The State of Illinois was very new, and its affairs had not yet become complicated. Lincoln soon learnt the ins and outs of parliamentary business; and he only found one man who was a better speaker than himself. This was a man with whom he was to have a great deal to do all his life; a man already well known in politics, and followed by a large party.
His name was Stephen Arnold Douglas. He was two years younger than Lincoln; like him he had been brought up in the rough surroundings of the West, where he had gone as a boy. His father was poor, but he was a gentleman. Well educated himself, he had given his son a good education of a sort.
When he was twenty-one Douglas became a lawyer. Very soon he became the foremost barrister in North Illinois, and soon entered the State Parliament. In the year of Lincoln’s election he had been made Secretary of State; he was therefore a person of importance. Douglas was extremely clever; as a boy he learnt things quickly, and remembered them easily, unlike Lincoln, who learnt very slowly; he had a wonderful power of speech: he was ready and able to speak on any subject, and, even if he really knew very little about it, he always gave people the impression that he knew everything. He used to tell people what they wanted to hear, whereas Lincoln had a way of speaking the truth whether it was pleasant or not.
Douglas was very popular: he understood how to rule men, and he was intensely ambitious. Ambition was the strongest feeling in his heart; and his ambition was for himself: he dreamed already of being President of the United States. He was a short, thickly-built man; but it was the smallness of his mind, his selfish aims, that made Lincoln say that Douglas was the least man that he had ever met: he seemed to “Honest Abe” to care not at all for what he said or did, so long as his own success was safe; success was his one object.

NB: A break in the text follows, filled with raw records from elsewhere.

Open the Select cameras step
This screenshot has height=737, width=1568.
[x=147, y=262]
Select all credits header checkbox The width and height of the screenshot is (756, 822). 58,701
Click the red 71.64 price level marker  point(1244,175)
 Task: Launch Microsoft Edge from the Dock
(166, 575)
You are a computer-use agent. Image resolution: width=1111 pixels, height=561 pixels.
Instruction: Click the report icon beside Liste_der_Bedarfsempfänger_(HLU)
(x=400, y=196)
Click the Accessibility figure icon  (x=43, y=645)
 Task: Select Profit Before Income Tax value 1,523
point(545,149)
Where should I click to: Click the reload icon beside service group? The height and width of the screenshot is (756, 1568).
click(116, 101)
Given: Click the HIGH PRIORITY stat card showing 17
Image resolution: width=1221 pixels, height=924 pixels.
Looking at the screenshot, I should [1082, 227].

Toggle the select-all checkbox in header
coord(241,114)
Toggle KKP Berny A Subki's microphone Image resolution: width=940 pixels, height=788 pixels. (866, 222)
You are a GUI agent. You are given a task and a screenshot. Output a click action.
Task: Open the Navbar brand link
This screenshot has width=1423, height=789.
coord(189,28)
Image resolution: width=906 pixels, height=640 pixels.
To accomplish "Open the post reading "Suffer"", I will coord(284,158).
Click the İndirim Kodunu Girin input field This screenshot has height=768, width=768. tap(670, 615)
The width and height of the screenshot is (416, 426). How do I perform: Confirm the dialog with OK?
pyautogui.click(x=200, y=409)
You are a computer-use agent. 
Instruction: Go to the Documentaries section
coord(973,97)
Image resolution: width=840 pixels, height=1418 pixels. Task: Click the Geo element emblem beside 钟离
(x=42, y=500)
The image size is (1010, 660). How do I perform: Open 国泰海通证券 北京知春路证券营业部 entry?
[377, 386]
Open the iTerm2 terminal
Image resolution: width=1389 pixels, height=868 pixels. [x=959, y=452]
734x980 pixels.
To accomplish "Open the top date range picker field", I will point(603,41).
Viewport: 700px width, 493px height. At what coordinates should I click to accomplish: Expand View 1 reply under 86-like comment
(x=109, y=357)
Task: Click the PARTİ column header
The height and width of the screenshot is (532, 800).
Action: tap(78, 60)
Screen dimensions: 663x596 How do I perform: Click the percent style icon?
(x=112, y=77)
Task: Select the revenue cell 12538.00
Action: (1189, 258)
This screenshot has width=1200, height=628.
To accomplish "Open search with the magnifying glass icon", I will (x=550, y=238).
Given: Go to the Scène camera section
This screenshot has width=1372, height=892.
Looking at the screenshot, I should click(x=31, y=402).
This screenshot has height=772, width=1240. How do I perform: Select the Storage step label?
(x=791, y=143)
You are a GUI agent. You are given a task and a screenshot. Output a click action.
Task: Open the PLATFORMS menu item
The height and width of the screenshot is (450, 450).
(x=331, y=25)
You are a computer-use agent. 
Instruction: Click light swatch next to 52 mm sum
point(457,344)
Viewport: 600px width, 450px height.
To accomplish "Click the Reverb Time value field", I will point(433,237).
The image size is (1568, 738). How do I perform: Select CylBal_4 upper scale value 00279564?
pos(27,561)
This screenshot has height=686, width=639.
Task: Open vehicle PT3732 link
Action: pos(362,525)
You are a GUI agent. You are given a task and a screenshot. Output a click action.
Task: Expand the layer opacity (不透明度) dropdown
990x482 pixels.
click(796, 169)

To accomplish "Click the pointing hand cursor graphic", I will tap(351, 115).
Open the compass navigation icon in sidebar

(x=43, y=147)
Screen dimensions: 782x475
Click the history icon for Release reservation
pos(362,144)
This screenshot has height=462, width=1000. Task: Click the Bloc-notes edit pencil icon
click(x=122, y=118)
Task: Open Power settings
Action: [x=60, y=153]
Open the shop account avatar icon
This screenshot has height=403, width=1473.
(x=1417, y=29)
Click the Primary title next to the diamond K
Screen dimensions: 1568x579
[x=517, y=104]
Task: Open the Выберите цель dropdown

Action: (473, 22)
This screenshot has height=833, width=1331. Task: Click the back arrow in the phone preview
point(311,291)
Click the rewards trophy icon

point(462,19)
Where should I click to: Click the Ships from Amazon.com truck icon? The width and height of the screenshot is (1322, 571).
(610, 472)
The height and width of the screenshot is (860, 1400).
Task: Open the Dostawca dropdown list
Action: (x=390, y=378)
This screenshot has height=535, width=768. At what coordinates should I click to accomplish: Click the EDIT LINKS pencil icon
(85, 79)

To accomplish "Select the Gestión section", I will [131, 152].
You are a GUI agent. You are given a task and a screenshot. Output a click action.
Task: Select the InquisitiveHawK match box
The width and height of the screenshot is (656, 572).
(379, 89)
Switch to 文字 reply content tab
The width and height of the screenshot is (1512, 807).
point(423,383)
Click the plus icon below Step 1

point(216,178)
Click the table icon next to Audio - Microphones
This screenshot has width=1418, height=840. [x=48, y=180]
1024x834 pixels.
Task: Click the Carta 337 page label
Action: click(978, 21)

It was an ambition very different from Lincoln’s. Indeed, Lincoln was unlike any of the members whom he met: his aims were quite different from theirs. He looked to a future beyond himself. He did not think of his own success. What he wanted to attain by success was the power to help his country. Patriotism was his first and strongest feeling, and his patriotism was of the truest kind. He did not want to make America great because she ruled over a vast extent of territory: such greatness did not appeal to him at all. He wanted her to be great in the sense that she really lived up to the ideal set before her for ever in the Declaration of Independence—the ideal of a union of free men governing themselves well.
And Lincoln’s ideals were real to him: in every question he was guided by his patriotism. He did not mind saying what he thought, whether people liked him for it or not: they must like him for what he was, and not for what he said, and unless they loved what was right, their liking was not worth having. When, after long thinking, he came to see what he thought the truth on any subject, he spoke out so that every one who heard must understand: he never said one thing and meant another, as Douglas did: he was as honest in his thoughts as in his actions.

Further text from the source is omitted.